I believe I am going to one day become an existential migrant. I have lived in the same town for all of my 22 years, and fully intend to move abroad once I’ve earned a degree. It’s the goal that I am completely determined to achieve and the focus I seem to need to get through normal everyday life. It makes the mundane manageable
I cannot help but wonder about the type of person this condition is predisposed to. Reflecting upon myself, I have a strong need for independence and freedom, and I get bored very quickly. It’s this boredom which I think to be a strong factor. There isn’t one country that I’m drawn to; I plan to live in several countries, spending a few months/years in each. The novelty of frequently discovering and experiencing a completely new culture, I believe, will be fulfilling. But as mentioned above, it will come at a price.

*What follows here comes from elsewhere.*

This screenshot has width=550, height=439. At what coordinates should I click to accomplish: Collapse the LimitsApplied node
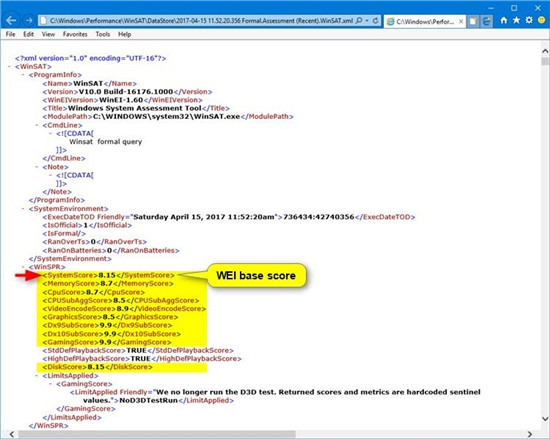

Also, I get the feeling that the internet will play an integral role in my future travels. It will be the one constant which will stay with me that ties me to the people I leave behind.
↵ -
Wow… I’m a teenager now, and Alan’s mental situation seems a lot like mine, only stronger. This is really interesting – I’m glad I’m not the only one.
↵ -
Thank you Greg for your inspirational piece. You know, it is so interesting that I am a couch potato existential migrant. I yearn to travel. I read about travel. I feel part of the globalised world and yet I go nowhere. Home is here but I am pulled elsewhere to other homes, other lives that I will never have. Do I count?
↵ -
Thanks for the interesting article! For me, traveling and migrating has never been the source in itself of any “insconsolable loss.” I’ve been down, alone, heartbroken – but no more than I would be in any other place if I had not migrated. I share the human longing to belong, but find that desire in a less physical sense. As Nick pointed out, with today’s technology, proximity is just one of many considerations when creating your support system and maintaining friendships – we have all sorts of choices, for better or worse. Maybe it’s just the independence talking, but it’s enough to have a few strong bonds with those I’ve met along the way, and to know that there is always potential to meet more people trying to answer these questions.
To me, belonging for most non-travelers sort of implies a physical routine of comfort, which implies having to limit your exploration of things for the sake of staying within that comfort zone. I hate sounding like a hippie, but it really does seem to come down to redefining belonging in a less physical sense if you don’t want to lose your mind abroad.
As Pico Iyer put it, “…it does involve, for some of us, the chance to be transnational in a happier sense, able to adapt anywhere, used to being outsiders everywhere and forced to fashion our own rigorous sense of home. (And if nowhere is quite home, we can be optimists everywhere.)”
And his follow up: “I am not rooted in a place, I think, so much as in certain values and affiliations and friendships that I carry everywhere I go.”